Gas Station Operator Pleads Guilty in Mississippi to Discharge of Hazardous Pollutant Into City Sewage Treatment System
Mahant Singh, operator of a convenience store and gas station in Yazoo City, Mississippi, pleaded guilty today to a criminal violation of the Clean Water Act. Singh admitted to discharging the contents of an underground fuel storage tank into a sewage line connected to the Yazoo City wastewater treatment system, which created a fire or explosion hazard and risked contaminating local water supplies, announced Acting Assistant Attorney General Jeffrey H. Wood for the U.S. Department of Justice Environment and Natural Resources Division and Acting U.S. Attorney Harold Brittain for the Southern District of Mississippi.
As charged in the criminal information, at the end of April 2016, water from rainstorms leaked into one of the underground gasoline storage tanks at the 49 Quick Stop though an inadequately maintained tank cap. The presence of water in the fuel storage tank triggered an automatic shut off, preventing the dispensing of gasoline. When there had been a similar water leak into a Quick Stop tank about a year earlier, in March 2015, defendant Singh arranged for a commercial tank service company to remove the water and gasoline mixture from his tank and to dispose of it properly, by separating the water and gasoline.

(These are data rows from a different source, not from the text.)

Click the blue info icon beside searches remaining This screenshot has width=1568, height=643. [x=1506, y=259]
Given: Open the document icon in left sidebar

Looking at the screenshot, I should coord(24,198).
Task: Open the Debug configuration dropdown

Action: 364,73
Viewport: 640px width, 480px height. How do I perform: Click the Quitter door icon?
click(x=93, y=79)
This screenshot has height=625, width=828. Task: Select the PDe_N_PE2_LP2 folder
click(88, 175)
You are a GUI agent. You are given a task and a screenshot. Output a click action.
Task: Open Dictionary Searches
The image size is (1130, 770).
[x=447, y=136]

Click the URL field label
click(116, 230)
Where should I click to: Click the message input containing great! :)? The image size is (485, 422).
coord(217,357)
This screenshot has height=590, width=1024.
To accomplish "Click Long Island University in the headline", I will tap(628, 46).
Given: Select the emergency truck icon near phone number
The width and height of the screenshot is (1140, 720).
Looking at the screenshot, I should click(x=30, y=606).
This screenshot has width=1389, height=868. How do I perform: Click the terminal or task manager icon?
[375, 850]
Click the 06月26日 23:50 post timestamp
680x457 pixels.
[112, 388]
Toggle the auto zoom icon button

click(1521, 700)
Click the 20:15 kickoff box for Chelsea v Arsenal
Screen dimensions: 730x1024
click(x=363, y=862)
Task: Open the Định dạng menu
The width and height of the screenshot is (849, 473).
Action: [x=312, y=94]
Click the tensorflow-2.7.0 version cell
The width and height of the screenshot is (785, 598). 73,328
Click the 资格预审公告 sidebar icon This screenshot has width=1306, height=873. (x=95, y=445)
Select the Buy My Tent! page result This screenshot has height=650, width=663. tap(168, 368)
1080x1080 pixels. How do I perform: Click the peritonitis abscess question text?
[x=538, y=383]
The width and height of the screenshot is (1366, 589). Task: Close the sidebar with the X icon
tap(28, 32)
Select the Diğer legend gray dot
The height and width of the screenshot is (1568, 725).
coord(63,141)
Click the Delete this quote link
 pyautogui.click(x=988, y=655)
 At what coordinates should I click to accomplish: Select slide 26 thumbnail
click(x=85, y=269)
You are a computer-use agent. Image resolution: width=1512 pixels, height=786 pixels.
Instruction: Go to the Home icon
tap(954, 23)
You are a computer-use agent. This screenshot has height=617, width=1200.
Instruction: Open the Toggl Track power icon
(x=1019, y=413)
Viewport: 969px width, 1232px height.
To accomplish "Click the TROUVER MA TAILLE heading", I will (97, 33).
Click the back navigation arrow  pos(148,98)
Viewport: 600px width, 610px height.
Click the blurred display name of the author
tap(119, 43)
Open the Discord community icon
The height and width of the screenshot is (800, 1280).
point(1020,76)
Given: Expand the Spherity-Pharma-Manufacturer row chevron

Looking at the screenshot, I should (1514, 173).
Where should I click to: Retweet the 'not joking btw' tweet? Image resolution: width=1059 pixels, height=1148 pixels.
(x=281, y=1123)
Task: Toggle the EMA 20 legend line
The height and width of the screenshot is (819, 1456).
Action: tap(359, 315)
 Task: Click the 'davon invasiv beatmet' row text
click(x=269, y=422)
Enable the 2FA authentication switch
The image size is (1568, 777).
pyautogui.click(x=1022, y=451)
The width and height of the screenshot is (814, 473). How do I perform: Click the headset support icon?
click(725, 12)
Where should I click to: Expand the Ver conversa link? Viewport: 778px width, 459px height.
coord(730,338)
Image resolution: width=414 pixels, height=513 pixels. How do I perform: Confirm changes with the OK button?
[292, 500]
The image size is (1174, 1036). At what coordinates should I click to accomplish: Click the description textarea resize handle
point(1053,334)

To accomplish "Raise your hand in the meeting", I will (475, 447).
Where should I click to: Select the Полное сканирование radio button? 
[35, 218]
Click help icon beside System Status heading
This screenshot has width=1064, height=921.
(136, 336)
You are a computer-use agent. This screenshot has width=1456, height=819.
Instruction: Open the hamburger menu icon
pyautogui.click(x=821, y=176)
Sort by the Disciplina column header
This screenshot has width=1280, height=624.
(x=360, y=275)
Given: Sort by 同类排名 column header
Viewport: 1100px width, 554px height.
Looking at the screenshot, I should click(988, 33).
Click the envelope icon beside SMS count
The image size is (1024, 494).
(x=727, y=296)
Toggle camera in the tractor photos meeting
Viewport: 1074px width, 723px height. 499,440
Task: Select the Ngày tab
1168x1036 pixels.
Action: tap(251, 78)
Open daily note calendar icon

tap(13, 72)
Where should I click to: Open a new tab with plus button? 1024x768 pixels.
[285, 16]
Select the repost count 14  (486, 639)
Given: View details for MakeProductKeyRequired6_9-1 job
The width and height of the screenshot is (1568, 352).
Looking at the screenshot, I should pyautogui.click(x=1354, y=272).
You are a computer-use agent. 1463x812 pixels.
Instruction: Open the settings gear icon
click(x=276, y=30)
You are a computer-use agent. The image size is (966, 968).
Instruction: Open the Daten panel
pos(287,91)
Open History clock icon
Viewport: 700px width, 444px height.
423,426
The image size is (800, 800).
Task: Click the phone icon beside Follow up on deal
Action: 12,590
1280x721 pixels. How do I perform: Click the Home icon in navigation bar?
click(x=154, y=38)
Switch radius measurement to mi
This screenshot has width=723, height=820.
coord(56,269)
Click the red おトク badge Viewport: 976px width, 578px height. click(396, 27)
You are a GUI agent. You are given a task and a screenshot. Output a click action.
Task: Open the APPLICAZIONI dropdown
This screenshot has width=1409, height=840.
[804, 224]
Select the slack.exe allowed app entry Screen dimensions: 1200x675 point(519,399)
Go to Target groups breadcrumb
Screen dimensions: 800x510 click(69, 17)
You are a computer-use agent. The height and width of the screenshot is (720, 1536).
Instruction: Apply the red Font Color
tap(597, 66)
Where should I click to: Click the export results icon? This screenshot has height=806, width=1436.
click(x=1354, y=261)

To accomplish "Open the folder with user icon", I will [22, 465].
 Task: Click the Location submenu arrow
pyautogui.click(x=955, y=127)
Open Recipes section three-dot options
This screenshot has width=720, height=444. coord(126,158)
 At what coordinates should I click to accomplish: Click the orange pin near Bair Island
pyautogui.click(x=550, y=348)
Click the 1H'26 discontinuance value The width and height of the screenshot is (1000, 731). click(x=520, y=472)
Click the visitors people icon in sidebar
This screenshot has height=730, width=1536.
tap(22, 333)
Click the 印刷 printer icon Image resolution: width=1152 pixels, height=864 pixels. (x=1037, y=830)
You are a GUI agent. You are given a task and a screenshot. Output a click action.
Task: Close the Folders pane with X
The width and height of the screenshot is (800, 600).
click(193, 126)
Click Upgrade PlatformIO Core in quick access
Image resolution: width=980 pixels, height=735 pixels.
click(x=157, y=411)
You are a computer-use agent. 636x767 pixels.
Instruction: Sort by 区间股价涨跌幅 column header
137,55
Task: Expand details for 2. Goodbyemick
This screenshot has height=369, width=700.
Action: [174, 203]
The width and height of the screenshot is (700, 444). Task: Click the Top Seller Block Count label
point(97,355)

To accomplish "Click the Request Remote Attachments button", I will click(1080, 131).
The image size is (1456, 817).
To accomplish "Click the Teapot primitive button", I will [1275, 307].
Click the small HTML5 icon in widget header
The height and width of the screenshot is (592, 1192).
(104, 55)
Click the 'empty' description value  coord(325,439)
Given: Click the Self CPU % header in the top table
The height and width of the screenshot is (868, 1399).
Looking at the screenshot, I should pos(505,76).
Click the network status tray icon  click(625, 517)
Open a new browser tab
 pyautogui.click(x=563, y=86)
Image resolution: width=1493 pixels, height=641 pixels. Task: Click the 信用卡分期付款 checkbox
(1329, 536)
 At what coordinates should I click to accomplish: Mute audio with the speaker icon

Instead of removing the gasoline and water mixture from his tank, as he had a year earlier, on or about April 28, 2016, defendant Singh pumped some of the content of the contaminated Quick Stop tank into an opening in the sewage line. Singh did so by extending a hose to the bottom of the tank where water might collect underneath the lighter gasoline. The other end of the hose he placed into the sewer pipe. Singh turned on a pump connected to the hoses, forcing liquid from the tank into the sewer line while he waited on customers at the Quick Stop store. In so doing, defendant Singh discharged liquid from the gasoline storage tank into the Yazoo City wastewater treatment system, thereby negligently introducing a pollutant into the system which created a fire or explosion hazard.
“The unpermitted discharge of gasoline-laden water into a community’s water treatment system is illegal, dangerous, and can also place the health of the community at risk,” said Acting Assistant Attorney General Wood. “These Clean Water Act charges, along with the guilty plea, should send a strong message that these unlawful acts, which place the public at risk, harm the environment, and damage local infrastructure, will not be tolerated.”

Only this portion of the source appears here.